Les compagnies aériennes comme les constructeurs d’avions se sont engagés à diviser par deux en 2050 leurs émissions de gaz à effet de serre par rapport à 2005. Même si le transport aérien ne représente, d’après les statistiques de l’Agence internationale de l’énergie (AIE), qu’à peine 3% des émissions mondiales de CO2 et environ 12% de la pollution provenant des transports, il est devenu une cible privilégiée des écologistes. Greta Thunberg a montré la voie en étant à l’origine du mouvement du «flygskam», «la honte de voler» en suédois.
Cela dit les technologies permettant de limiter les émissions des avions sont difficiles à développer et loin d’être matures. Le ministre de l’Economie Bruno Le Maire a bien annoncé le 8 juin, en présentant le plan de soutien de 15 milliards d’euros au transport aérien, qu’il fallait «parvenir à un avion neutre en carbone en 2035». Mais c’est un engagement construit sur aucune certitude et aucun fondement.
Continuer à réduire la consommation des avions et passer ensuite à l’hydrogène
Les progrès les plus immédiats et les plus réalistes consistent à continuer à réduire la consommation des appareils, ce qui est déjà le cas depuis de nombreuses années. L’efficacité énergétique du transport aérien a progressé de 3,2% par an entre 2000 et 2014, toujours selon l’AIE.
Des progrès importants peuvent encore être réalisés avec des matériaux allégés, des biocarburants ou des carburants synthétiques. Les constructeurs travaillent aussi sur des modèles très différents de ceux existants. Airbus a dévoilé en février 2020 son projet Maveric, un modèle réduit d’aile volante qui a «le potentiel pour réduire jusqu’à 20% la consommation de carburant par rapport aux avions actuels».
Mais la vraie rupture proviendrait d’une technologie permettant de se passer totalement de carburants émettant du CO2. L’avion électrique à batteries a un avenir très limité compte tenu notamment du poids et du potentiel d’autonomie des batteries. En revanche, utiliser de l’hydrogène vert, c’est-à-dire fabriqué par électrolyse avec de l’électricité renouvelable, comme carburant, semble une bien meilleure solution. Au moins en théorie.
L’élément essentiel est la densité énergétique
Dans un article publié par Aeronautics Online, Valery Miftakhov de ZeroAvia, une société qui développe des motorisations à hydrogène pour les avions, souligne les avantages de cette forme d’énergie. Elle ne génère pas d’émissions et surtout a une bien plus grande densité énergétique que les batteries lithium-ion, ce qui est essentiel pour un appareil valant.
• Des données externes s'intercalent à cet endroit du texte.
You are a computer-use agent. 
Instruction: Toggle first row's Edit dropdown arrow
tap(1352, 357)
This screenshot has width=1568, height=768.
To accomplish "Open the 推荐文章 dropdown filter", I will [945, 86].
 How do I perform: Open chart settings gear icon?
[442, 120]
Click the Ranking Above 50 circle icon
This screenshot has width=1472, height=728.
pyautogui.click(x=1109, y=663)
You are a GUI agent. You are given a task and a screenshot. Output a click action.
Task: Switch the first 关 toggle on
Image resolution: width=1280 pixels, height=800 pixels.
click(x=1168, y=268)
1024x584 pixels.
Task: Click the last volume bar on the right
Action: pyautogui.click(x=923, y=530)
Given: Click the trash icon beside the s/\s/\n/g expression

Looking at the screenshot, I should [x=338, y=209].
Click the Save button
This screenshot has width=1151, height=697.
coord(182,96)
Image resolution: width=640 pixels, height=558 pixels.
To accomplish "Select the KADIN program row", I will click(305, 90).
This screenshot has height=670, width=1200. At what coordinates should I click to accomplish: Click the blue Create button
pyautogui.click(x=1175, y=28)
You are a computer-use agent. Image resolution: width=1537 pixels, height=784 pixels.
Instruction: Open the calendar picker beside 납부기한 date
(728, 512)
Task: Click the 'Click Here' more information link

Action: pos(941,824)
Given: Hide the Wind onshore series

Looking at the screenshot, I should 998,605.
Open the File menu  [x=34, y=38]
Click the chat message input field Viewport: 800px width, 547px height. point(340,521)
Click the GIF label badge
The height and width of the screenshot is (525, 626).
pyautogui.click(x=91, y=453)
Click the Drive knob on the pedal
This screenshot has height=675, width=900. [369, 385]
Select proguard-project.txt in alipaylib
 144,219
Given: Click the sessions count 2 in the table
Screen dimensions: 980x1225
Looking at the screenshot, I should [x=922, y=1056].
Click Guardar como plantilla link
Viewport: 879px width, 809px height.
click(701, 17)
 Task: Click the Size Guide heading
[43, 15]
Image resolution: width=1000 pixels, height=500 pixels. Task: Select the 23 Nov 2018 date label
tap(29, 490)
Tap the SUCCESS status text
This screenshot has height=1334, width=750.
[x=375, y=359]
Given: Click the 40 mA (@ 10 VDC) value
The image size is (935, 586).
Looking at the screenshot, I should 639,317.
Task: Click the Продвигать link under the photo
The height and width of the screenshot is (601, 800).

Ainsi, par exemple, les batteries d’une voiture Tesla Model 3, ont une densité énergétique de 160 Watts heure (Wh) par kilo, une des meilleures de l’industrie. En comparaison, une société californienne, HyPoint, fabrique une motorisation électrique alimentée à l’hydrogène via une pile à combustible ayant une densité de 530 Wh par kilo. HyPoint travaille sur une nouvelle version ayant une densité de 960 Wh par kilo. Et selon, Valery Miftakhov, un système à pile à combustibles doit pouvoir atteindre une densité de 3.000 Wh par kilo.
La densité énergétique est un élément essentiel pour faire voler un avion, car plus l’énergie stockée est importante par rapport au poids transporté plus longtemps l’avion peut voler et plus de passagers ou de marchandises il peut emporter.
«On peut très bien imaginer des taxis aériens avec des autonomies de plus de 1.000 kilomètres ce qui peut aussi personnaliser le transport aérien régional», explique sur le site Oilprice.com Berkant Göksel, co-fondateur de la société Electrofluidsystems. Et ces appareils pourraient être très rapides en utilisant notamment la technologie de réacteurs au plasma fonctionnant avec de l’hydrogène.
ZeroAvia cherche plutôt à utiliser des piles à combustible fonctionnant aussi à l’hydrogène mais pour alimenter des moteurs électriques afin de développer de petits aéronefs pour des vols de moins de 800 kilomètres. Elle doit réaliser des premiers essais cette année à partir d’un avion de tourisme classique de six places modifié.
A Singapour, la société HES Energy Systems est encore plus ambitieuse avec son projet Element One lui aussi à pile à combustible (voir l’image ci-dessus). Il pourrait transporter jusqu’à quatre passagers sur des distances allant de 500 à 5.000 kilomètres. Le premier prototype devrait voir le jour en 2025.